Les filles découvrent les escroqueries de Mark et décident de le suivre aux Bahamas. Et là, horreur : elles constatent que ses conquêtes sont internationales. L’occasion parfaite pour Carly, jouée par Cameron Diaz, d’exprimer son dégoût de le voir batifoler avec une femme mais bon, en gros, elle s’en fout, tant qu’il n’a pas de maitresse en Thaïlande. Bah ouais, ça se serait quand même grave la honte et grave dégueulasse qu’il se tape une trans… car la référence à la Thaïlande, ne peut être qu’une référence à la transexualité, qu’on ne vienne pas nous dire que cette référence est innocente. C’est à la fois raciste et transphobe.

Le racisme de triple alliance ? Oh, y’en a encore pour les asiatiques. Comment ? Simple : Kate – la housewife – dit avoir été jusqu’en Chine pour tenter d’adopter un enfant, tout en précisant que “toute la Chine ne ressemble pas à Hong Kong”. La faute à la pollution, à entendre Carly. Les chinois apprécieront… De quoi éduquer le téléspectateur au cas où il aurait la folle idée d’avoir une image un peu “moderne” de la China. Sans oublier que les rares chinoises qui apparaissent dans le film sont des masseuses un brin autoritaires et silencieuses. Mais après tout, ce n’est qu’un film, voyons! Pourquoi en faire tout un plat, hein.

Au délà de l’intrigue qui est d’une banalité sans nom, de l’humour du film qui n’a même pas réussit à me faire rire une seule seconde et du jeu des actrices qui ne casse rien, Triple Allliance ne trouve aucune grâce à mes yeux. Les 3 femmes finissent par devenir amies, le film célèbre un girl power de bourgeoises qui changent plus de tenues en un film que n’importe quelle américaine moyenne en 1 an et on a le droit à un happy ending pour faire rêver la spéctatrice. Quant à Nicki Minaj, je ne vais pas m’attarder sur sa performance, son changement successif de perruques et ses répliques qui, elles aussi, entretiennent le mythe du second rôle donné à une noire “parce qu’il en faut une”. Merci à Triple Alliance pour votre célébration du girl power de circonstance, du girl power “entre nous”, du girl power qui oscille entre la transphobie et le racisme sans rougir car la fin justifie tout le temps les moyens. Libre à vous de voir ou non ce film, histoire de vous faire une opinion. En ce qui me concerne, si je pouvais épargner ça à quelqu’un….

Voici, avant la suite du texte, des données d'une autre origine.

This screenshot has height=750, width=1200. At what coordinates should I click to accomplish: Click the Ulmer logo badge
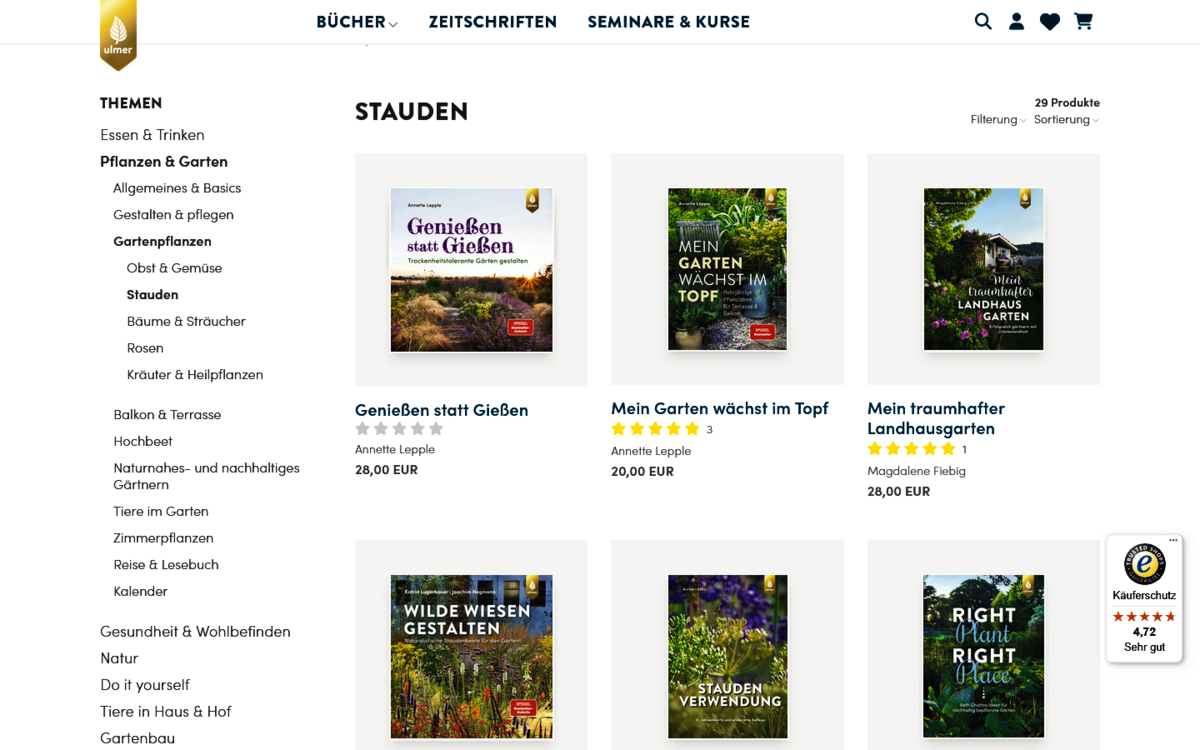(x=118, y=33)
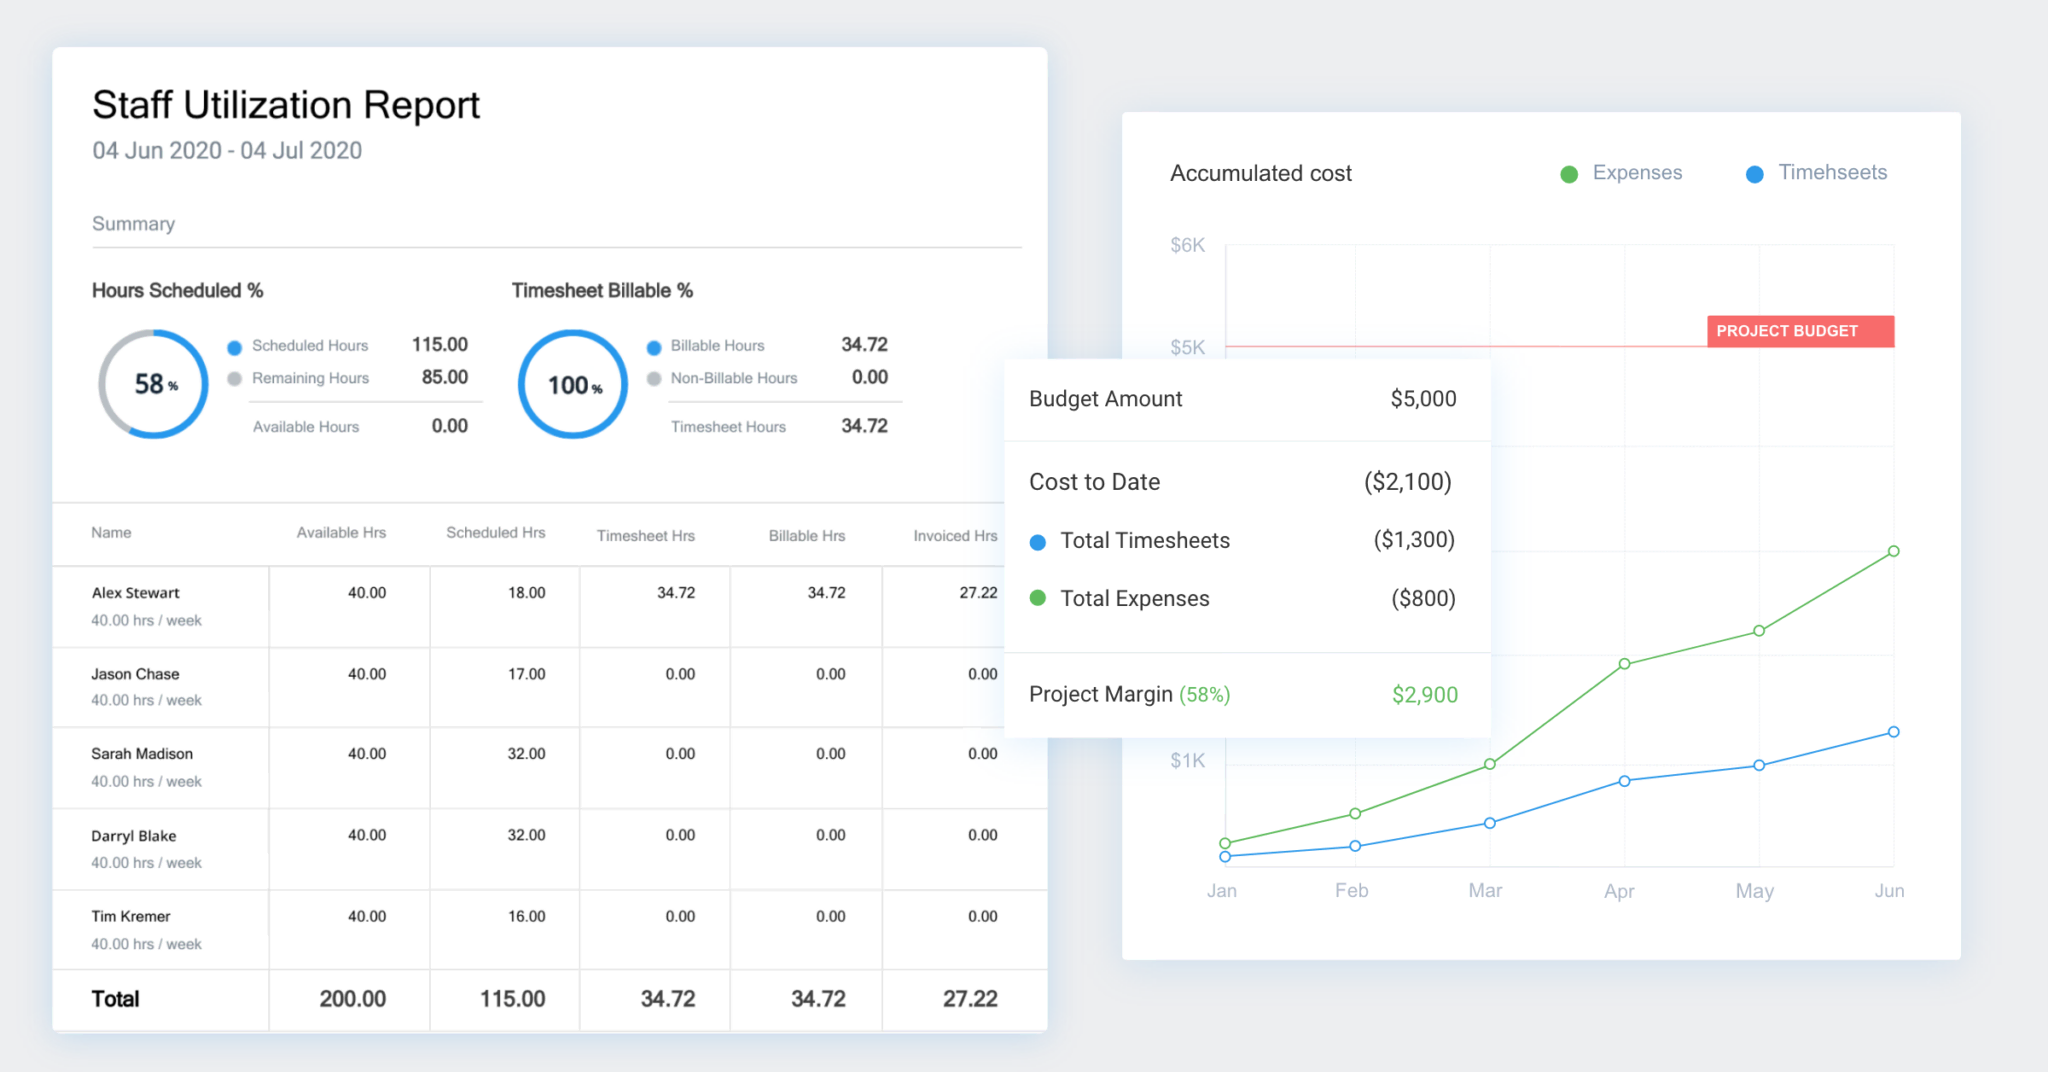
Task: Click the Scheduled Hours blue indicator dot
Action: (x=235, y=347)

Pour conclure, je vais anticiper les attaques des râleurs du dimanche qui me traiteront de vrai râleur parce que l’humour de ce film ne m’a pas atteint ou parce que j’exagère dans mes “dénonciations” en vous disant qu’on a quand même le droit de s’indigner. Je ne suis pas trans mais quand même, quand je vois comment cette thématique est traitée dans ce film, je ne peux pas m’empêcher de faire un lien entre ce traitement, ce qu’est la transexualité dans l’inconscient général et la situation globale des trans qui est principalement faite d’exclusion. Le film est plein de valeurs féministes (ou qui devraient plaire aux féministes) mais se construit sur quoi ? Sur des moqueries parfois racistes ou parfois transphobes. Et ça ne choque personne. On a du mal à tolérer les groupes LGBT qui se foutent du féminisme et du racisme tant que leur “cause” avance, n’est-ce pas ? On a du mal à tolérer les groupes religieux qui se foutent des LGBT et du féminisme tant qu’ils avancent. On a du mal à tolérer les groupes pro droits des animaux qui se foutent du féminisme, de la lutte contre le racisme et de la lutte contre l’homophobie. Par contre, personne pour pointer du doigts les productions audiovisuelles pro féministes (même s’il est question de ce que j’appelais le féminisme light) ou les mouvements féministes et leur racisme ou transphobie. Vous me parlerez de “priorité des luttes”. Et je dirai qu’on peut largement faire avancer les droits des femmes sans que les trans aient à subir des moqueries qui ne font qu’en dire long sur ce que les femmes cis pensent inconsciemment des trans.